* [EXERCISE DETAILS]
Please reproduce all of the entries exactly, without omitting any.

(Stored data)
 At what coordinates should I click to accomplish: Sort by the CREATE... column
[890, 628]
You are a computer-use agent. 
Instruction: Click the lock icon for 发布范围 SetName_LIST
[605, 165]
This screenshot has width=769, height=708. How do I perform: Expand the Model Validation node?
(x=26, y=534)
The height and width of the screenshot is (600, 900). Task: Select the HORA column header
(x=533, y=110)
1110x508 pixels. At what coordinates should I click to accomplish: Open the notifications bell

* [SOLUTION FOR THIS PROBLEM]
 At what coordinates should I click to accomplish: Sort by the CREATE... column
[890, 628]
You are a computer-use agent. 
Instruction: Click the lock icon for 发布范围 SetName_LIST
[605, 165]
This screenshot has width=769, height=708. How do I perform: Expand the Model Validation node?
(x=26, y=534)
The height and width of the screenshot is (600, 900). Task: Select the HORA column header
(x=533, y=110)
1110x508 pixels. At what coordinates should I click to accomplish: Open the notifications bell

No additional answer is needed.